#### [TO DO]
Transcribe the material verbatim, from the line containing "Find the location of a particular element. The width" down through the line containing "x-axis-label-2015: 2015 is", including both of those lines.

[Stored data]
----------

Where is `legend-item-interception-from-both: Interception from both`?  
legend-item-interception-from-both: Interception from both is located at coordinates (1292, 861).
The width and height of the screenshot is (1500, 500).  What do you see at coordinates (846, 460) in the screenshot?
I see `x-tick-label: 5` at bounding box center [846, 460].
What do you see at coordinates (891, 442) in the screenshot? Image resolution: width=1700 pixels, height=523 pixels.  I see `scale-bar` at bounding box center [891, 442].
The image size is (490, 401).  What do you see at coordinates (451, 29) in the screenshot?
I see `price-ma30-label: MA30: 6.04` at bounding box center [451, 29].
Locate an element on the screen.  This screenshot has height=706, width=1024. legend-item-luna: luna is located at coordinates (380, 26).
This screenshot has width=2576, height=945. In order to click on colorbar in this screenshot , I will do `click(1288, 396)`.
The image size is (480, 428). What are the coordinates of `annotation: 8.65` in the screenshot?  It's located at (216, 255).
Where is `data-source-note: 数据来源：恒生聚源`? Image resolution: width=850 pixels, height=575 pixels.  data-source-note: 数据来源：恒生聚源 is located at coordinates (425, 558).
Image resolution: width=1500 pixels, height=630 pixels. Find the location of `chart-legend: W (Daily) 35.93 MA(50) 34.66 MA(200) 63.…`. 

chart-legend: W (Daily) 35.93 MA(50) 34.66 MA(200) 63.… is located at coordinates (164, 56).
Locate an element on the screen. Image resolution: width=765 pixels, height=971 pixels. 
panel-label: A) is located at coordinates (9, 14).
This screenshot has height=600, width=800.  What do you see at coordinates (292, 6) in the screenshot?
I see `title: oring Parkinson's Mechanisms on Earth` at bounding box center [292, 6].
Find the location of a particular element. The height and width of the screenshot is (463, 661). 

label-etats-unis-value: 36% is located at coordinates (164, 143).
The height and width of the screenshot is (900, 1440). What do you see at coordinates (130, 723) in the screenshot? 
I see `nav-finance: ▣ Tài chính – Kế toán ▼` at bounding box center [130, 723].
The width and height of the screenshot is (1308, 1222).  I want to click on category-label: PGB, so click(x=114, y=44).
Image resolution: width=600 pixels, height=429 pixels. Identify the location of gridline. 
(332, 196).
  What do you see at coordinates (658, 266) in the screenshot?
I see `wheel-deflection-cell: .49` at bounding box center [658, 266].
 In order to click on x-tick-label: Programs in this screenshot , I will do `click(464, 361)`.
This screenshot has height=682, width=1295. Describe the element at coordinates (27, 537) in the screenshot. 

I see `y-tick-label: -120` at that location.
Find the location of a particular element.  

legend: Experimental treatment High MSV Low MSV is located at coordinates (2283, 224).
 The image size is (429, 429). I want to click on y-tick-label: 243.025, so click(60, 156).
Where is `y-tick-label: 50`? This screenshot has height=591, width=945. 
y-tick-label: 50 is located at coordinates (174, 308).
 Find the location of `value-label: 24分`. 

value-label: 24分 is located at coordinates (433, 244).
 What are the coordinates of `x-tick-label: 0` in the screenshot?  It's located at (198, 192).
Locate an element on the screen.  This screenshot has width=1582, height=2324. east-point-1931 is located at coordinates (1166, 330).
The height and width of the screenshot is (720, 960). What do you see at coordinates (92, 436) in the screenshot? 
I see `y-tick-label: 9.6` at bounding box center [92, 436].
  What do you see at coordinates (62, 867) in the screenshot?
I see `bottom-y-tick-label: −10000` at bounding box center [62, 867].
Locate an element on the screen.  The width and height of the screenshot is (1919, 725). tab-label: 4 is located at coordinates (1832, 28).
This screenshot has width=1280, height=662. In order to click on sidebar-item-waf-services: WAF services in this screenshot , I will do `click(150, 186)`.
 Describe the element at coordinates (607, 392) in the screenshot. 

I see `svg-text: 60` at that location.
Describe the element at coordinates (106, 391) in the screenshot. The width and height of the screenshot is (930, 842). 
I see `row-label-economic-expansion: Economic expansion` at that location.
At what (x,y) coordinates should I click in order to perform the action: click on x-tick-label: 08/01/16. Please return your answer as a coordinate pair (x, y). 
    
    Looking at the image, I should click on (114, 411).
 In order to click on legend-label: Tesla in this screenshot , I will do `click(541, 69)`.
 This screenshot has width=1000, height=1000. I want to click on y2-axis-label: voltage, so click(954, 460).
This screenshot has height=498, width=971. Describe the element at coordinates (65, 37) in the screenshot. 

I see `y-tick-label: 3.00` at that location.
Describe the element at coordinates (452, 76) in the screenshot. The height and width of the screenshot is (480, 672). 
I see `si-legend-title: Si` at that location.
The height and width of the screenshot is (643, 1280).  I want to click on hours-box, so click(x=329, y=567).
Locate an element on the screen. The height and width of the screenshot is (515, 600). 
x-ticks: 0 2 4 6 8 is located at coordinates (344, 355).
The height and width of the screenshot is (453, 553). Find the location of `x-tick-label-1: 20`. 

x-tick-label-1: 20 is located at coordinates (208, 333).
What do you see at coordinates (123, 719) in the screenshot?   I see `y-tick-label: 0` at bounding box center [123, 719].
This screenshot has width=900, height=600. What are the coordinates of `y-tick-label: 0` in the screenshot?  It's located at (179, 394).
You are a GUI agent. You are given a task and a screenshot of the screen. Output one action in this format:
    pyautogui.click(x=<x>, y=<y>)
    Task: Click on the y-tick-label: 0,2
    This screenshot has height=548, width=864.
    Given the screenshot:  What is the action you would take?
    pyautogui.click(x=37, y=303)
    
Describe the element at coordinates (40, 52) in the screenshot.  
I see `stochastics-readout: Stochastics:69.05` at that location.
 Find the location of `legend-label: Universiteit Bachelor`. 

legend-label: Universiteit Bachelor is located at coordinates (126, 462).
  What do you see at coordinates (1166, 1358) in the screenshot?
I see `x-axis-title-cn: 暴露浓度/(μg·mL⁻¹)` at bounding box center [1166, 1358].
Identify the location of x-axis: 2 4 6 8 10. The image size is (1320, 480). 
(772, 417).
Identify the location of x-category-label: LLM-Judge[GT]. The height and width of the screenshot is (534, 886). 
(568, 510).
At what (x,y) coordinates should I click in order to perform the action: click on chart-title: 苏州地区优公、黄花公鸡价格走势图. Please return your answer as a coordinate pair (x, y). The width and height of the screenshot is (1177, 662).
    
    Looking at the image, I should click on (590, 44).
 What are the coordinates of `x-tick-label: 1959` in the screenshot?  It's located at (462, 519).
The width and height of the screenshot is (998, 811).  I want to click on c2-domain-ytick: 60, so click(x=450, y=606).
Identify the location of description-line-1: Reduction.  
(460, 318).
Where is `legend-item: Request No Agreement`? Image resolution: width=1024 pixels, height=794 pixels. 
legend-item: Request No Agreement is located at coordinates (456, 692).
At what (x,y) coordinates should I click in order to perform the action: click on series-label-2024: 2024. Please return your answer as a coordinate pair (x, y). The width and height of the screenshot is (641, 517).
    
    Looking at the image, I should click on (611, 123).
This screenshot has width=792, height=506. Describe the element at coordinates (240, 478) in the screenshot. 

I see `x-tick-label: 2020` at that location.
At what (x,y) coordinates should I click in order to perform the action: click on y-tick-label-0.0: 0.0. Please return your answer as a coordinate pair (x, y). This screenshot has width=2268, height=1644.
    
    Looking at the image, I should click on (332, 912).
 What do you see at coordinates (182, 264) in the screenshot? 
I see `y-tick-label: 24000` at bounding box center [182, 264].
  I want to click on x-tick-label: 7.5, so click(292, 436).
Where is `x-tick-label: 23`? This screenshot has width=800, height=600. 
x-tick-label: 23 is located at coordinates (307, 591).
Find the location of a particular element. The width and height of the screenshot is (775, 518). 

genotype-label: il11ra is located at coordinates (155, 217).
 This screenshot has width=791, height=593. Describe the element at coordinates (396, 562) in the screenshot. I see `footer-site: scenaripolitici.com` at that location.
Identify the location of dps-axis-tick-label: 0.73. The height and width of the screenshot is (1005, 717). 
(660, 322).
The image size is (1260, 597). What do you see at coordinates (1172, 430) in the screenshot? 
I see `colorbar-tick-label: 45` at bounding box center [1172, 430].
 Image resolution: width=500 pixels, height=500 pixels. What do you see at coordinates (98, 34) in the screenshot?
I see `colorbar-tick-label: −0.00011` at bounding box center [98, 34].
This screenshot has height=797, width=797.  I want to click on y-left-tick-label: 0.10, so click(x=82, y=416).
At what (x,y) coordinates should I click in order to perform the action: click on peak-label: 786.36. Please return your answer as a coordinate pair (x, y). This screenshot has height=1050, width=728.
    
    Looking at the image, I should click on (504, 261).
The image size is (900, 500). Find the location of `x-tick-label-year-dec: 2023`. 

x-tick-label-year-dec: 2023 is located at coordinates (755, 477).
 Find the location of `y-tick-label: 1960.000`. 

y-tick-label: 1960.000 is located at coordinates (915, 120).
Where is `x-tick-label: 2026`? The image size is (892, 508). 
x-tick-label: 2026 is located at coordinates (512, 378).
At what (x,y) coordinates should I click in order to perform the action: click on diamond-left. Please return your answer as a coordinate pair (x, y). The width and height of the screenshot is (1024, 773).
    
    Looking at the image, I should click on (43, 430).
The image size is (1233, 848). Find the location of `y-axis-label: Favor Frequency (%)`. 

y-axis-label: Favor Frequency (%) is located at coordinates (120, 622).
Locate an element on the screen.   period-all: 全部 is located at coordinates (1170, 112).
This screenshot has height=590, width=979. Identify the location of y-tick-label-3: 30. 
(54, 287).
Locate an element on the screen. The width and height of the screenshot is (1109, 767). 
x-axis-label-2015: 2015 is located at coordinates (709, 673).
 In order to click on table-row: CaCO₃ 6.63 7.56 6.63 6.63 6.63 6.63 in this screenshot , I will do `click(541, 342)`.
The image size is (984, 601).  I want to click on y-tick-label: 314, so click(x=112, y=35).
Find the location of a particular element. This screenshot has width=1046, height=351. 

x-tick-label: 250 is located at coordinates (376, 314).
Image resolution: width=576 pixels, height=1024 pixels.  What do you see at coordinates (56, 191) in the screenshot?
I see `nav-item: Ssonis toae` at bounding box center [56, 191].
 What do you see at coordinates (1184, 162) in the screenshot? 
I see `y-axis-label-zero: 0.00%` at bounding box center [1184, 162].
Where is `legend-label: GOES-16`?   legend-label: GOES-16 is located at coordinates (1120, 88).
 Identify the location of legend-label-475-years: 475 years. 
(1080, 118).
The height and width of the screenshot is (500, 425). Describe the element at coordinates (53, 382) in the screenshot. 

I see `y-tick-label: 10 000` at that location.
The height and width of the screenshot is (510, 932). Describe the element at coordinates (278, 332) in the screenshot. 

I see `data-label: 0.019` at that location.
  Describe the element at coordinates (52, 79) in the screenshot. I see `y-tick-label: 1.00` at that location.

----------

#### [RESPONSE TO THIS EXERCISE]
Find the location of a particular element. The width and height of the screenshot is (775, 518). 

genotype-label: il11ra is located at coordinates (155, 217).
 This screenshot has width=791, height=593. Describe the element at coordinates (396, 562) in the screenshot. I see `footer-site: scenaripolitici.com` at that location.
Identify the location of dps-axis-tick-label: 0.73. The height and width of the screenshot is (1005, 717). 
(660, 322).
The image size is (1260, 597). What do you see at coordinates (1172, 430) in the screenshot? 
I see `colorbar-tick-label: 45` at bounding box center [1172, 430].
 Image resolution: width=500 pixels, height=500 pixels. What do you see at coordinates (98, 34) in the screenshot?
I see `colorbar-tick-label: −0.00011` at bounding box center [98, 34].
This screenshot has height=797, width=797.  I want to click on y-left-tick-label: 0.10, so click(x=82, y=416).
At what (x,y) coordinates should I click in order to perform the action: click on peak-label: 786.36. Please return your answer as a coordinate pair (x, y). This screenshot has height=1050, width=728.
    
    Looking at the image, I should click on (504, 261).
The image size is (900, 500). Find the location of `x-tick-label-year-dec: 2023`. 

x-tick-label-year-dec: 2023 is located at coordinates (755, 477).
 Find the location of `y-tick-label: 1960.000`. 

y-tick-label: 1960.000 is located at coordinates (915, 120).
Where is `x-tick-label: 2026`? The image size is (892, 508). 
x-tick-label: 2026 is located at coordinates (512, 378).
At what (x,y) coordinates should I click in order to perform the action: click on diamond-left. Please return your answer as a coordinate pair (x, y). The width and height of the screenshot is (1024, 773).
    
    Looking at the image, I should click on (43, 430).
The image size is (1233, 848). Find the location of `y-axis-label: Favor Frequency (%)`. 

y-axis-label: Favor Frequency (%) is located at coordinates (120, 622).
Locate an element on the screen.   period-all: 全部 is located at coordinates (1170, 112).
This screenshot has height=590, width=979. Identify the location of y-tick-label-3: 30. 
(54, 287).
Locate an element on the screen. The width and height of the screenshot is (1109, 767). 
x-axis-label-2015: 2015 is located at coordinates (709, 673).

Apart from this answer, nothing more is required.